This article is in continuation of a previous post. We were referring to the design of message queues using object storage.
Most message queues scale by virtue of the number of nodes in a cluster based
deployment. Object Storage is accessible over S3 APIs to each of these nodes.
The namespaces and buckets are organized according to the queues so that the
messages may be looked up directly based on the object storage conventions.
Since the storage takes care of all ingestion related concerns, the nodes
merely have to utilize the S3 APIs to get and put the messages. In addition, we
brought up the availability of indigenous queues to be used as a background
processor in case the data does need to be sent deep into the object storage.
This has at least two advantages. First, it is flexible for each queue to
determine what it needs to do with the object. Second the scheduled saving of all
messages into the object storage works well for the latter because it is
continuous feed with very little read access.
This prompted us to separate this particular solution in its
own layer which we called the cache layer so that the queues may work with the
cache or with the object storage as required. The propagation of objects from
cache to storage may proceed in the background. There are no mandates for the
queues related to the cache to serve user workloads. They are entirely internal
and specific to the system. Therefore
the schedule and their operation can be set as per the system configuration.
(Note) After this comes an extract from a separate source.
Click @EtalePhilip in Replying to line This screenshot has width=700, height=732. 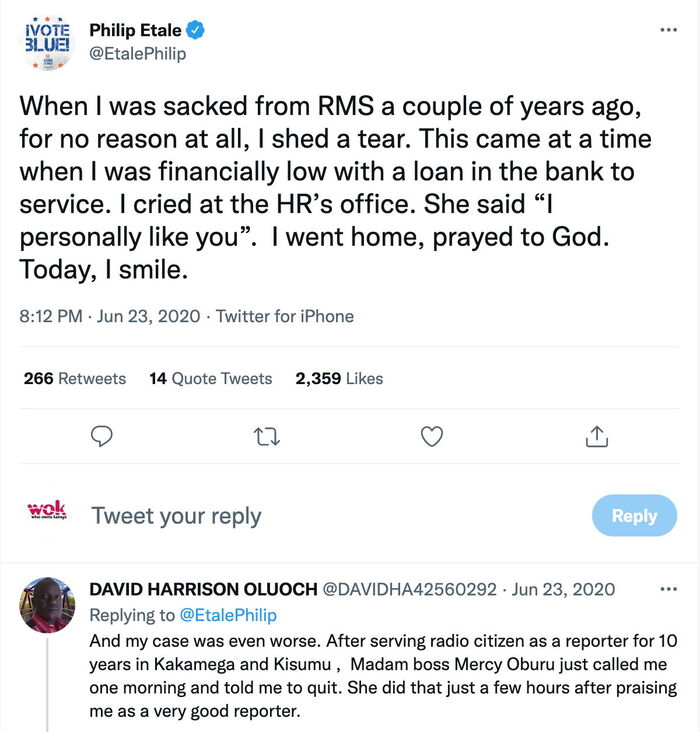pos(229,615)
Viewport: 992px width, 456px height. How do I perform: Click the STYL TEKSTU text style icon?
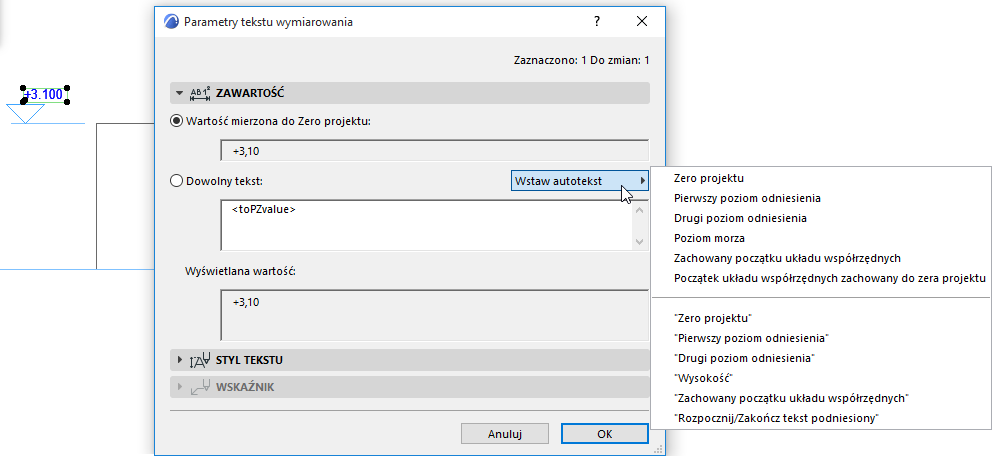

The queues on the other hand have to implement one of the
protocols from AMQP, STOMP or so on.
Also, customers
are likely to use the queues in one of the following ways each of which implies
a different layout for the same instance and cluster size.
- The queues may be mirrored across
multiple nodes – This means we can use a cluster
- The queues may be chained where
one feeds into the other – This means we can use federation
- The queues may be arbitrary depending on application needs – This means we build our own aka the shovel work
Consequently the queue layer can be designed independent of
the cache and the object storage. While Queue services are available in the
cloud and so are the one-stop—shop cloud databases, this kind of stack holds a
lot of promise in the on-premise market.
While the implementation of the queue layer is open, we can
call out what it should not be. The queues should not be implemented as
micro-services. This fails the purpose of the message broker as a shared
platform to alleviate the dependencies that the micro-services have in the
first place. Also the Queues should not be collapsed into the database or the
object storage unless there is runtime to process the messages and the
programmability to store and execute logic. With these two extremes, the queue
layer can be fashioned as an api gateway, switching fabric and anything that
can handle retries, poison queue, dead letters and journaling. Transactional
semantics are not the concern here since we are relying on versioning. Finally,
the queues can use existing products such as ZeroMQ, RabbitMQ if they allow
customizations for on-premise deployment of this stack.